I did like to hug Henny Hen and Mr. Rooster, a.k.a. Rooster Blowhard, and Jr. Blowhard… but the roosters in real life get very ornery over time, and we just leave them to their hens at that point.

There are three books written about the goats, chickens and others who lived on our place. They are the Mr. Floppysocks series – Mr. Floppysocks is Loved!, Mr. Floppysocks is Happy!, and Mr. Floppysocks is Content.

Funny things happened along the way though. Buying Jeff his new socks eliminated the “floppy socks”, we ate or lost several of the heroes, roosters get mean and the billies get rowdy. I do fall in love with the critters, and it is hard to write fun stories about them when they are gone. And, amazing but true, I didn’t have more to say about Mr. Floppysocks’ adventures.

It’s like having a testimony to all of their lives. I love their stories, and it was an honor to know them.

Mr. Floppysocks series © Jean Bohlender. All books available at amazon.com, and type in jeanbohlender.

The books have stories in them, totally illustrated in watercolor or photographs. They include things like a southwestern American wildlife dictionary with photos, an American idiom dictionary, etc. Each book had unique features, and plenty to say. They are fun to read and were very fun to write. They all have a Christian flavor to them. Their cost is higher than some books on amazon.com, but they are around 70 pages, full color and an odd size and are independently published.
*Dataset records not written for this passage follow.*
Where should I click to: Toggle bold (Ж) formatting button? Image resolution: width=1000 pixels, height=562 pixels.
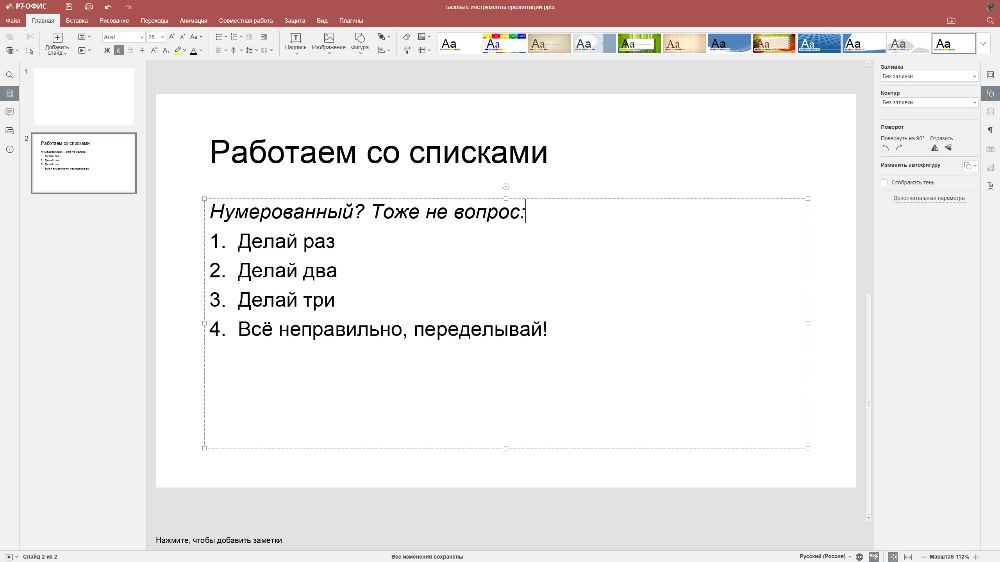click(x=107, y=49)
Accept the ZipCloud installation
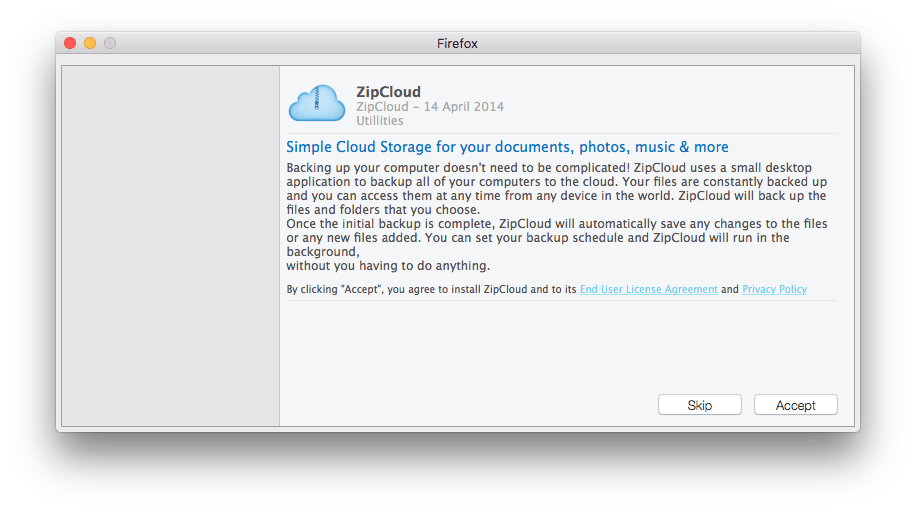The image size is (916, 512). [795, 405]
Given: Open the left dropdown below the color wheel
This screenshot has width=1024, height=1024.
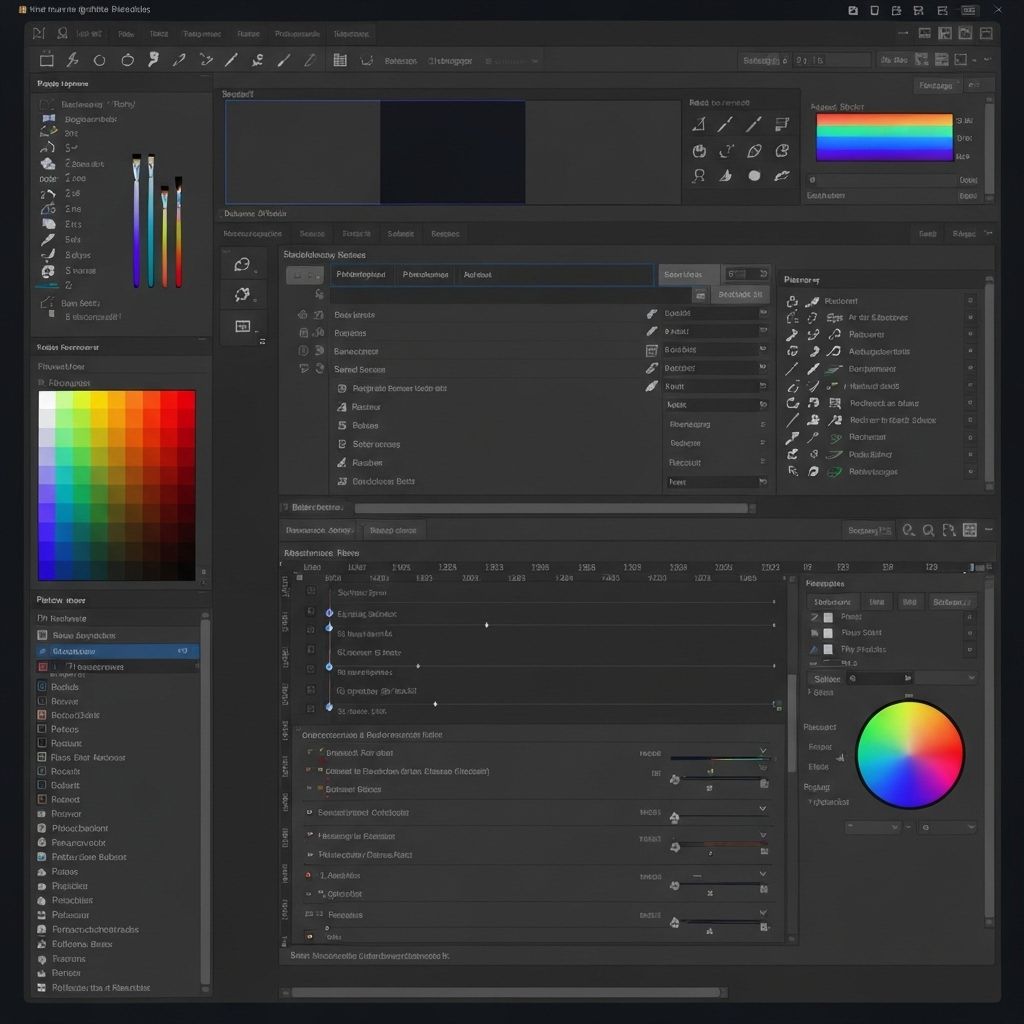Looking at the screenshot, I should click(872, 828).
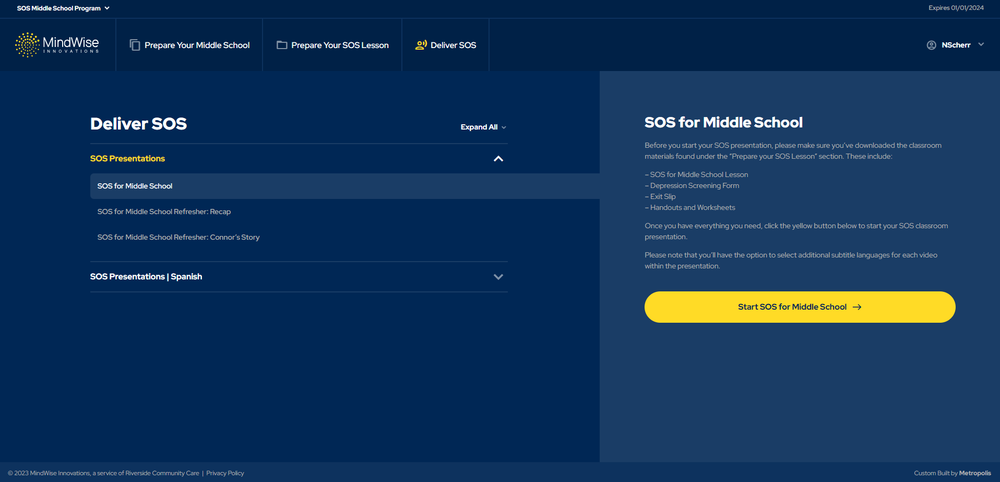Click the user avatar icon beside NScherr
1000x482 pixels.
(x=932, y=45)
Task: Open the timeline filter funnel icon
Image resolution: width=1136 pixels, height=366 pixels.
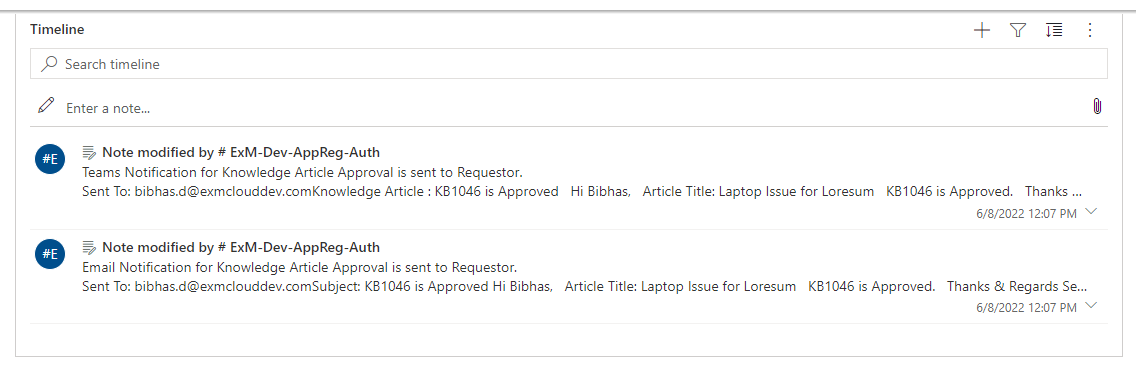Action: 1018,30
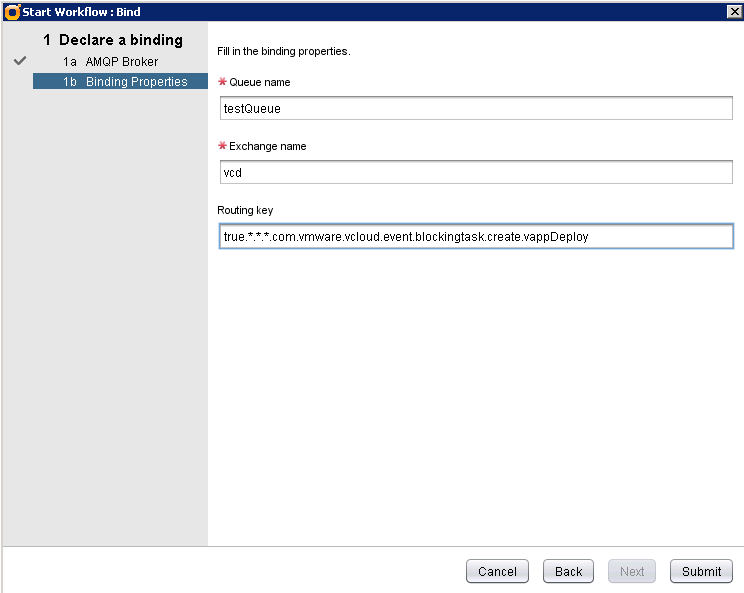Click the "Fill in the binding properties" text
This screenshot has width=744, height=593.
click(283, 50)
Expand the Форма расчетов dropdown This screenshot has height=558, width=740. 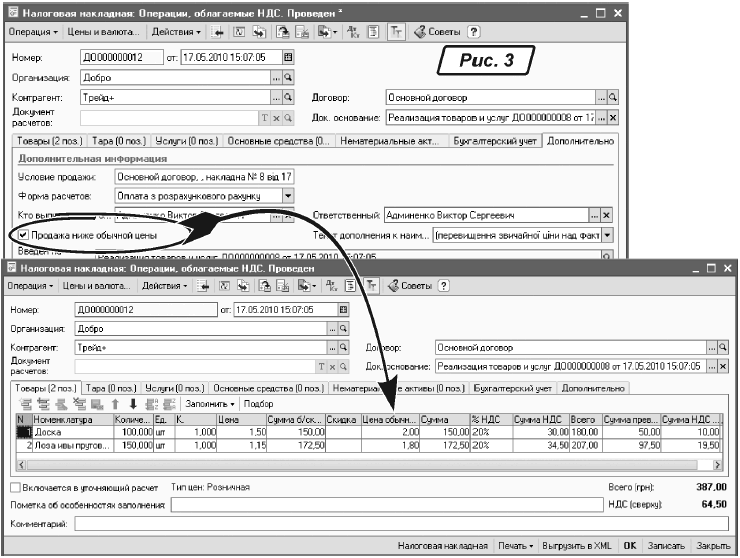[288, 195]
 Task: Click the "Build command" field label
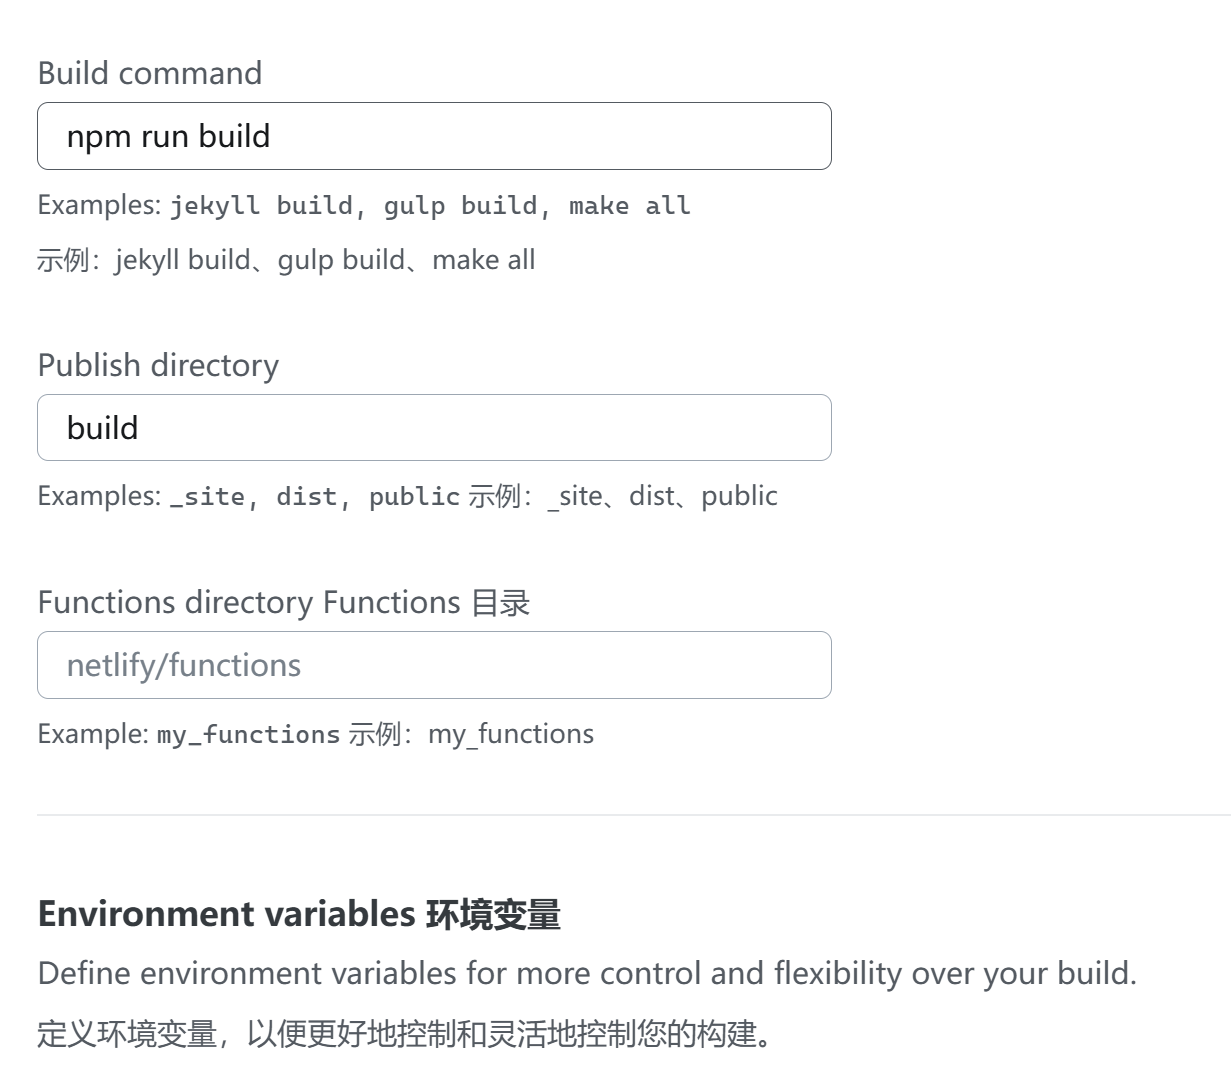click(150, 73)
Originally, I thought I was writing for children, small children being read to by their parents. Well, now I would say the kids like the pictures and stories made up about them, and the adults are affected by the stories.

 

Following the Work

There are pieces that want to be painted. They literally show you what they are, and we become a servant to the work. This was one of those.

The vertical climb of the Hope above the flying seagulls lifts one’s soul from the earth, to a more beautiful place.

I loved spending time with the Lord in this piece, a reflection of a part of my time staying in a more primitive cabin next to a small lake, healing, learning, remembering.

Layer by layer, I followed the work, and then the seagulls began to fly.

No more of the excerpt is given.